La ville est à l’étroit dans son périmètre traditionnel, et l’urbanisation a envahi les communes suburbaines. Les faubourgs du sud, Neudorf et Neuhof, de même que les communes au nord, Schiltigheim, Bischheim et Hœnheim, se sont développés d’une manière anarchique. Récemment, quelques opérations importantes ont été entreprises à la Meinau (La Canardière avec 3 000 logements), à la Montagne-Verte (1030), à la cité de l’Ill (1522), à Cronenbourg. Dans ce dernier faubourg, l’opération « Haute-Pierre », qui porte sur 230 ha, doit comporter au stade final 7 000 logements, abritant 30 000 habitants. À proximité de la vieille ville, l’opération « Esplanade » vise à gagner à l’habitation des terrains et des édifices militaires : blocs et tours implantés sur 74 ha y offriront 4 000 logements ; en outre, on y a déjà construit les nouvelles facultés de droit, des lettres et l’École supérieure de chimie ; un centre commercial y a été installé. Mais les grandes surfaces commerciales n’ont cessé de gagner la périphérie : « BAG » est au sud, à Illkirch, et Carrefour au nord, à Mundolsheim, favorisant la suburbanisation. La rocade ouest, reliant la pénétrante sud à la pénétrante nord, oriente l’urbanisation. Mais la faiblesse du réseau autoroutier est en net contraste avec le proche pays de Bade, de l’autre côté du Rhin.


L’essor démographique

Au milieu du xviiie s., la ville compte 50 000 habitants. Avec 76 000 habitants en 1851, elle passe pour une ville déjà importante. Malgré les pertes dues à l’annexion, la population croît rapidement : elle atteint 135 000 habitants en 1895 et 179 000 en 1910. L’entre-deux-guerres est marqué par un ralentissement : 193 000 habitants en 1936. L’après-guerre, par contre, enregistre une croissance rapide : 201 000 habitants en 1954 et 250 000 en 1975. Cependant, la ville proprement dite ne comptait, en 1968, plus que 110 000 personnes, les faubourgs de La Robertsau (18 000), de Neudorf (36 000), de Meinau (20 000), de Neuhof (25 000), de Cronenbourg (19 000), de Kœnigshoffen (13 000), de Montagne-Verte (12 000) accaparant l’essentiel. L’agglomération (définition I. N. S. E. E.) de 300 000 habitants en 1962 est passée à 370 878 en 1975.

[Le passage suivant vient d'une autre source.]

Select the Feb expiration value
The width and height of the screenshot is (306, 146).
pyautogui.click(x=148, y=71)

Les communes périphériques ont, désormais, tendance à croître plus vite que la ville (commune de Strasbourg : en 1962, 234 000 hab. ; en 1975, 257 000).

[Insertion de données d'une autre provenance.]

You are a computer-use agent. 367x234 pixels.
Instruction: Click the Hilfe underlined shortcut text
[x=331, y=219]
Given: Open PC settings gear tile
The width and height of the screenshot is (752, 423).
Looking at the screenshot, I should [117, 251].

Une loi du 31 décembre 1966 a créé la communauté urbaine de Strasbourg, qui englobe vingt-sept communes, d’une superficie totale de 30 925 ha (Strasbourg, 7 825 ha), et réunit (1975) une population de 390 407 habitants.

La démographie urbaine est largement excédentaire : en 1971, le taux de natalité s’élevait à 19,25 p. 1 000 et le taux de mortalité à 8,85 p. 1 000. Il est rare de trouver un tel dynamisme démographique parmi les grandes villes. Enfin, la population étrangère se chiffre à moins de 10 p. 100 du total.